A volte capita che si scolli da questa traiettoria, per esempio in risposta all’industrializzazione della Cina, ma poi le nuove tecnologie consentono di accrescere l’offerta e il prezzo dell’energia torna indietro verso l’equilibrio di lungo termine. Il prezzo del petrolio è superiore del 15% circa al valore medio multisecolare, che è intorno a 25 dollari al barile. Naturalmente in questi casi, nulla toglie che si possa passare da un eccesso all’altro, con punte sotto i 20 dollari al barile. Lo schianto del barile ha naturalmente innescato una netta contrazione degli investimenti. Sia l’Opec sia l’Agenzia Internazionale per l’Energia stimano un taglio degli investimenti del 20% nel 2015. I piccoli petrolieri americani cominciano ad andare a gambe all’aria, con le relative obbligazioni spazzatura che hanno subito gravi flessioni verso fine anno. Metà dei petrolieri canadesi è in perdita e più profonde sofferenze accompagneranno il 2016. Di conseguenza, stime attendibili annunciano una riduzione di circa 1 milione di barili al giorno dell’offerta dei produttori nordamericani e di 1,5 milioni quella delle più costose produzioni offshore.

Al contempo, se non si verifica una recessione globale, la domanda internazionale dovrebbe crescere di circa 1,2 milioni di barili.
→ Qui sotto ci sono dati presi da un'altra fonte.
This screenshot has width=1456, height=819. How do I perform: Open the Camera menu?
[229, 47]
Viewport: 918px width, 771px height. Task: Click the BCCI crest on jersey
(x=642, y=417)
E con un po’ di fortuna, nella seconda metà dell’anno il mercato petrolifero dovrebbe ritrovare un certo equilibrio, dopo essere prima scivolato verso i 20 dollari al barile. Ma come osservava a ragione il grande fisico nucleare, Niels Bohr, fare previsioni è difficile, specialmente riguardo al futuro. Così molti eventi potrebbero ancora spingere le quotazioni in una direzione o nell’altra. Per esempio, una maggiore produzione petrolifera irakena e iraniana, come accennato in precedenza, oppure una recessione in Occidente potrebbe spingere i prezzi verso 10 dollari al barile. Al contrario, l’inasprirsi della mai celata acredine tra Iran e l’Arabia Saudita di re Salman bin Abud al-Aziz Alk Saud potrebbe mettere le ali ai prezzi e invertire la tendenza in un battibaleno. Cosa che a Riyadh a parte tutto farebbe molto comodo considerata l’elefantiasi del proprio settore pubblico. Foraggiato naturalmente dal petrolio.